[Exercise instructions] Find every line in the records below that contains the string "Select", matching uppercase and lowercase exactly, and copy each of those lines in full.

━━━━

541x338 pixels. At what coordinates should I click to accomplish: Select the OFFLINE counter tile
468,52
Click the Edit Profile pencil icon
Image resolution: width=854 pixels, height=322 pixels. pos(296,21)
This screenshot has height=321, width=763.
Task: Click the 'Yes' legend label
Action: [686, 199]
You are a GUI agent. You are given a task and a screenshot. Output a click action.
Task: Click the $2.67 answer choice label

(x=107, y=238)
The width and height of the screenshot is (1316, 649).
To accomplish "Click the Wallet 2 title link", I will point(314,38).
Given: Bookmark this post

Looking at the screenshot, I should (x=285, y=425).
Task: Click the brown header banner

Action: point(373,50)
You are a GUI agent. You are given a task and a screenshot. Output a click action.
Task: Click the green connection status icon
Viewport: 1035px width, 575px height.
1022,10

━━━━

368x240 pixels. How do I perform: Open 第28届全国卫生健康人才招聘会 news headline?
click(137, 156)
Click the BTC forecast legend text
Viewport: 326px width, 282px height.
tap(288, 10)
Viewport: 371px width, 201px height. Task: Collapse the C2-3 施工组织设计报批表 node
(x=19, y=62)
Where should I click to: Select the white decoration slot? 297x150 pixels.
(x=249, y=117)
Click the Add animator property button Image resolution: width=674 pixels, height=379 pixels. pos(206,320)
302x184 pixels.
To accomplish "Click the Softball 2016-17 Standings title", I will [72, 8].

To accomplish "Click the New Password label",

━━━━

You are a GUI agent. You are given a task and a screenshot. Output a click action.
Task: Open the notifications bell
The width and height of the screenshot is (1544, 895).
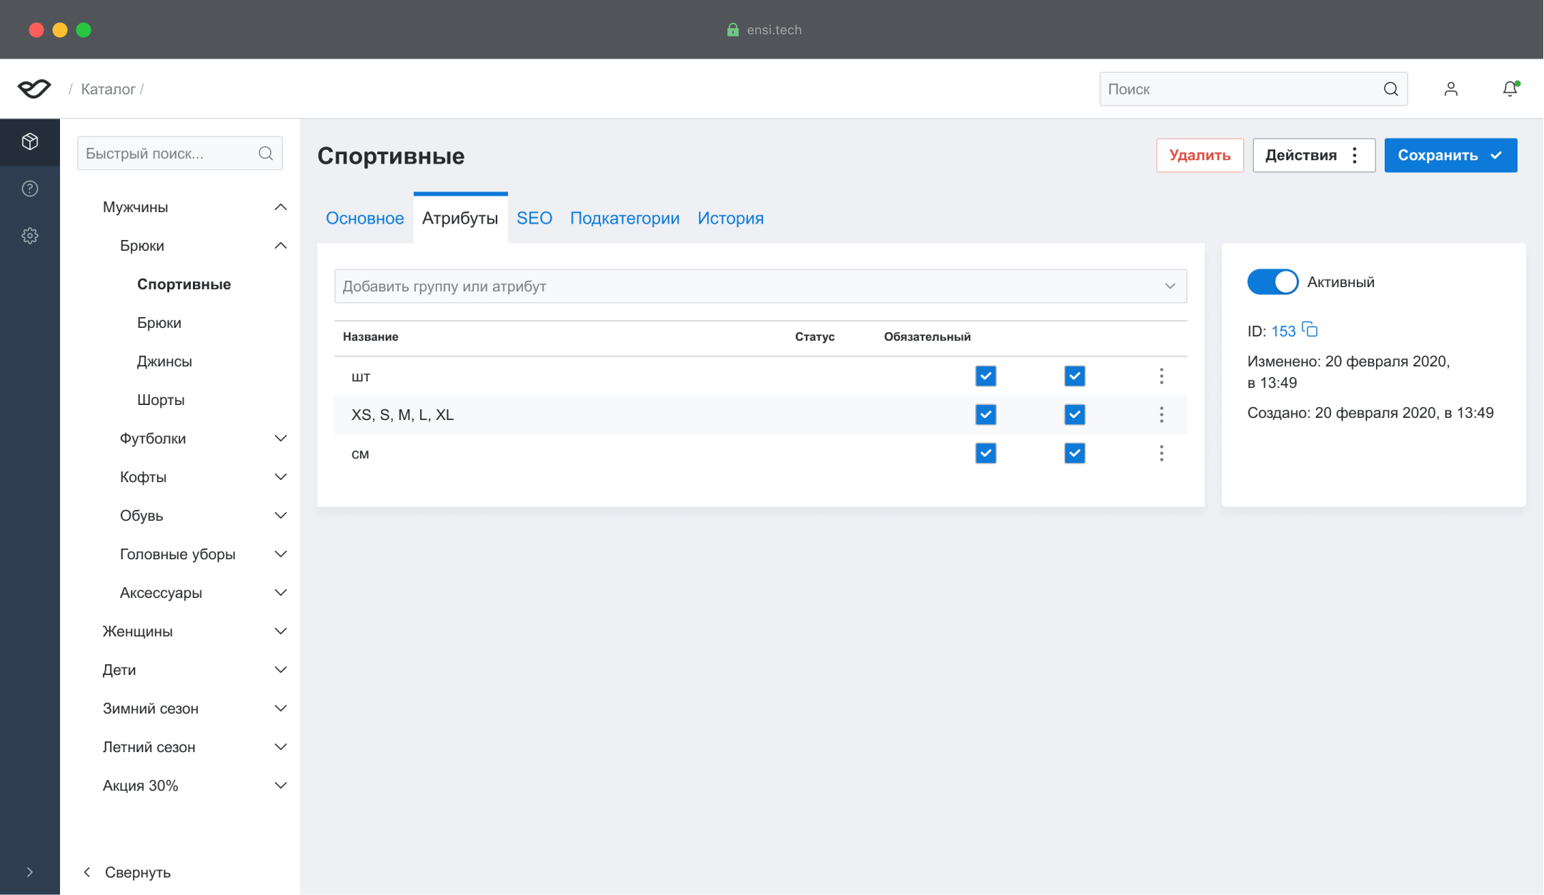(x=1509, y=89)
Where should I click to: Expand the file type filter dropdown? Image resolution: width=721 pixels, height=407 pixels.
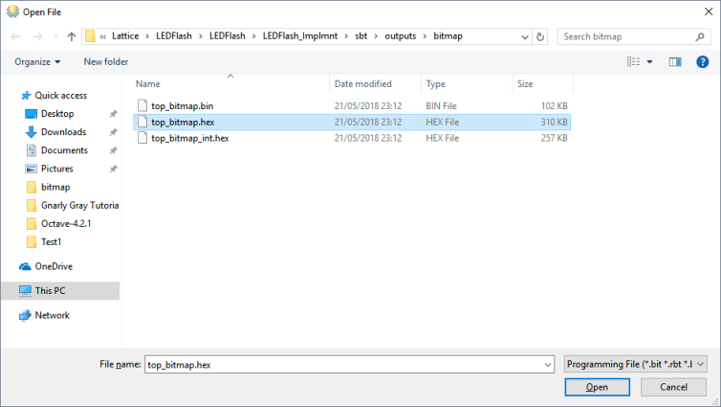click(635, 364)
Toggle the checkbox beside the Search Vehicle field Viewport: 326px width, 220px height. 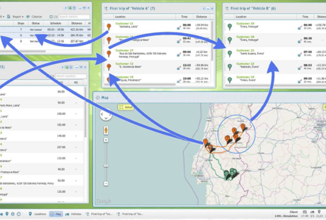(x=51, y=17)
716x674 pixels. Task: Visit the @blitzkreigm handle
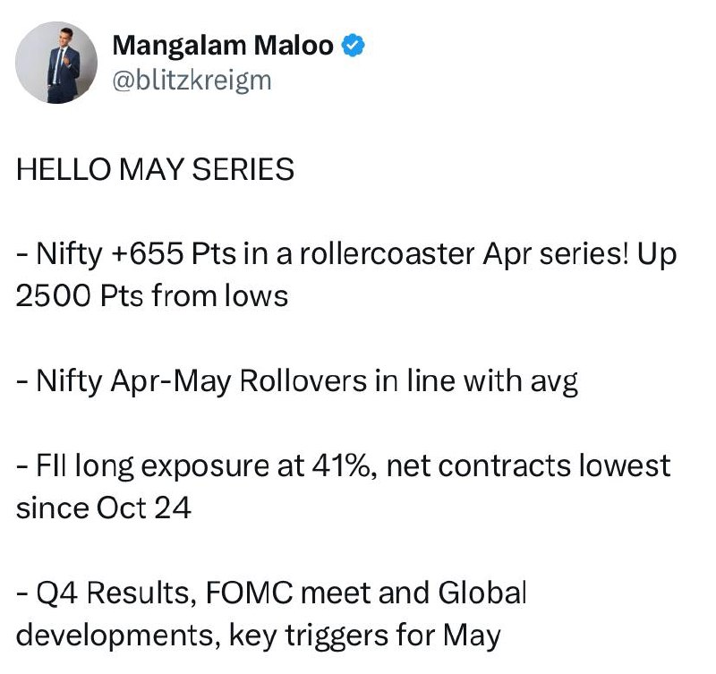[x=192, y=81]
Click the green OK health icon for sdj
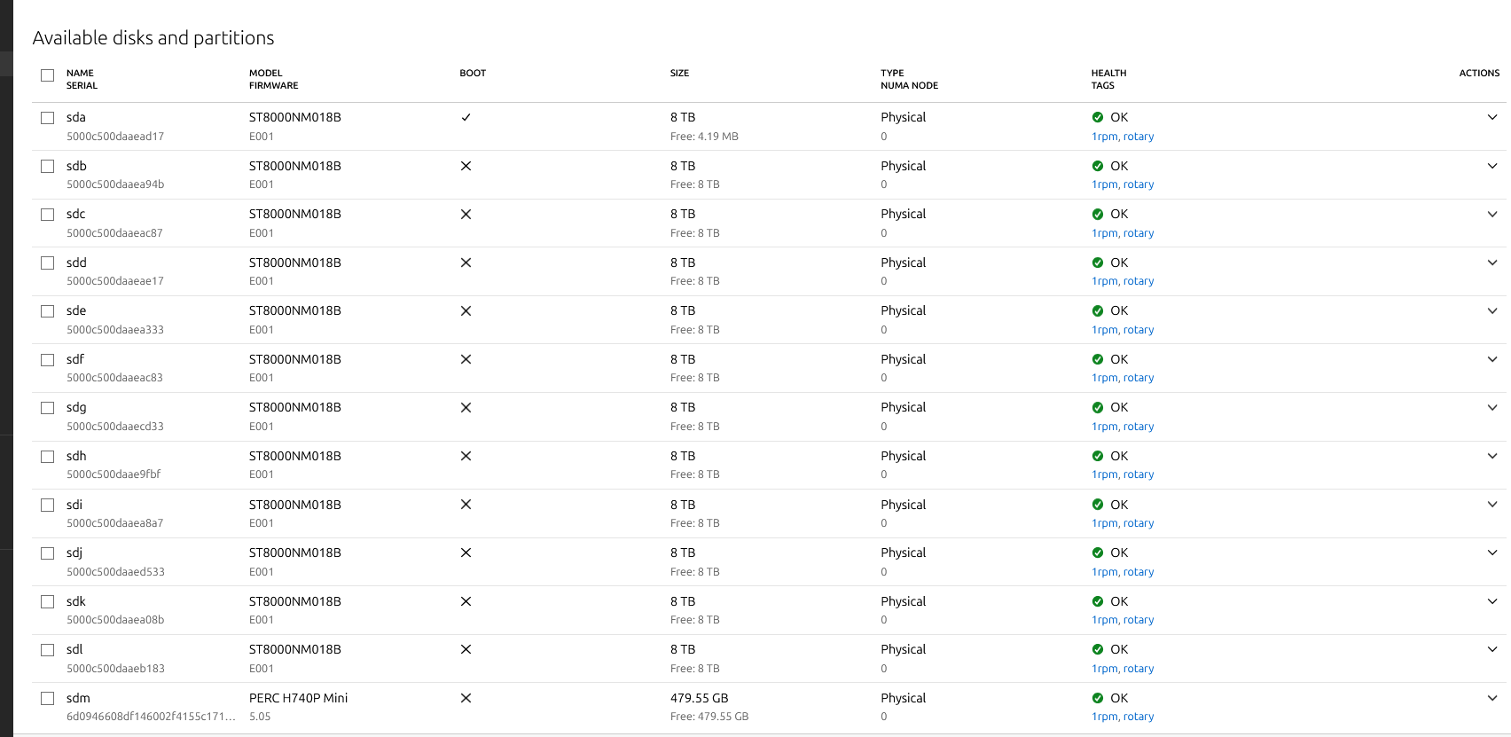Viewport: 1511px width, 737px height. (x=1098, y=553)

━━━━

[Solution]
541x338 pixels. At what coordinates should I click to accomplish: Select the OFFLINE counter tile
Where should I click to: Select the white decoration slot? 297x150 pixels.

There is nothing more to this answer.